Monitoring lessons for Windows

• Don’t skip the basic FSMO check Nagios had forever
• Have the Check_MK replication check running (it’ll not see this)
• Monitor the SYSVOL and NETLOGON shares via the matching check
• Monitor NTFRS EventID 13568, optionally 16508
• Set up LDAP checks against the global catalog

Monitoring gaps:

• Checks built on dcdiag (afraid one has to ignore the event log since it shows historic entries). Command that finally got me rolling was dcdiag /v /c /d /e /s:
• Functional diagrams of AD for NagVis
• Pre-defined rulesets for AD monitoring in BI

I feel those could just be part of the base config, there’s no specifics to monitoring. BI can do the AD monitoring strictly via autodetection, but NagVis is better for visual diagnosis.

With a proper monitoring in place I’d not have had to search the issue at all…

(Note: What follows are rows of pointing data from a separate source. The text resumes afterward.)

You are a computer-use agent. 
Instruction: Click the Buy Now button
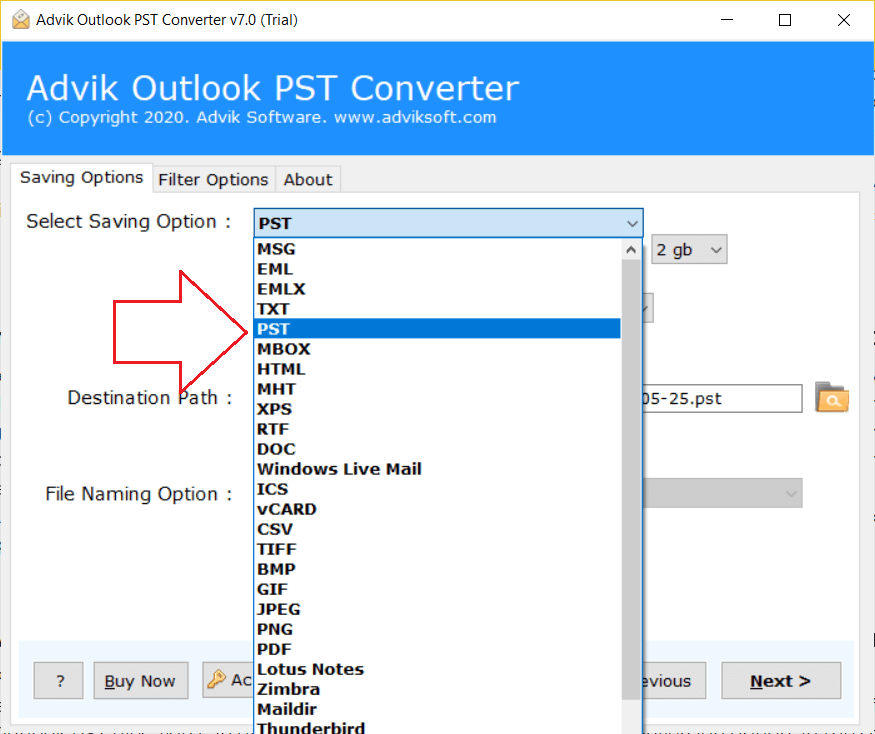point(140,681)
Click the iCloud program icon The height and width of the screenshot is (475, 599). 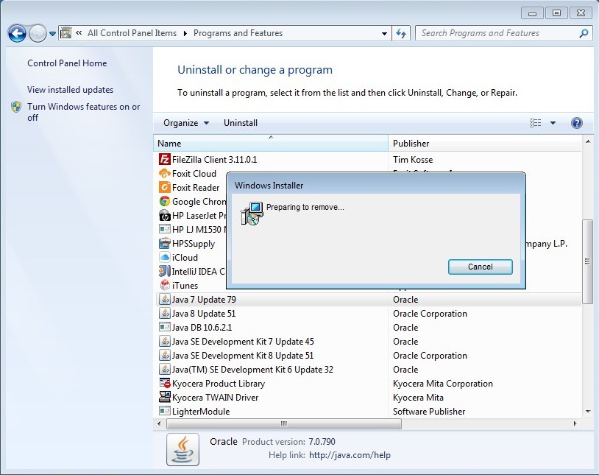coord(165,257)
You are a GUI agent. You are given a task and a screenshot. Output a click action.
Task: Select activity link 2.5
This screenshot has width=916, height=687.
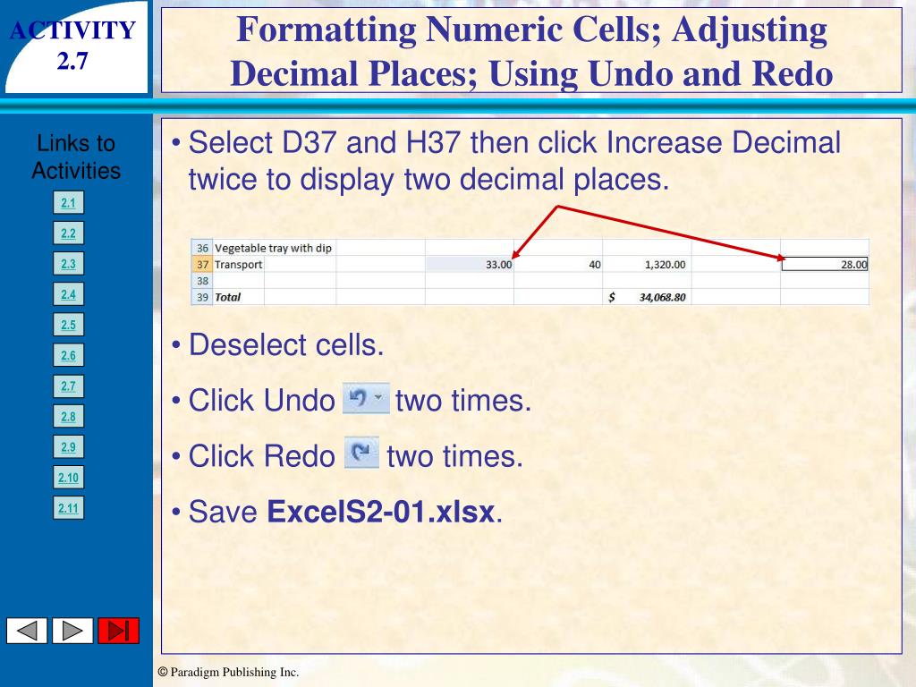68,325
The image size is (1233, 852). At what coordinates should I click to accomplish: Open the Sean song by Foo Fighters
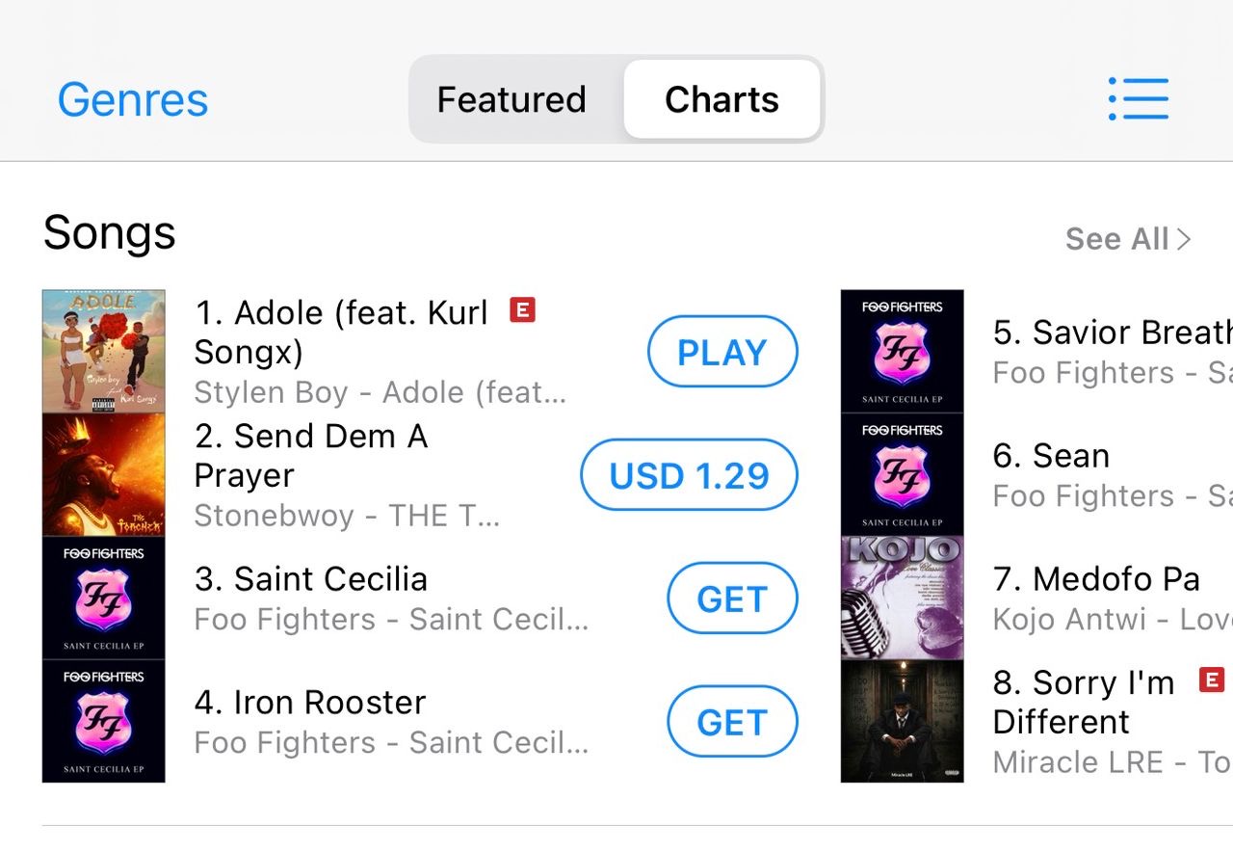1113,475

For my monitoring customers I’ll try to build this and include it in their configs. Others should basically demand the same thing.

 

Furthermore:

• There’s always a way to fix things
• AD is a complex system, you can’t just run one DC. No matter if SBS exist(s|ed) or not, it’s just not sane to do. Do not run AD with just one DC. Be sane, be safer.
• Oh, and look at your Eventlogs. Heh.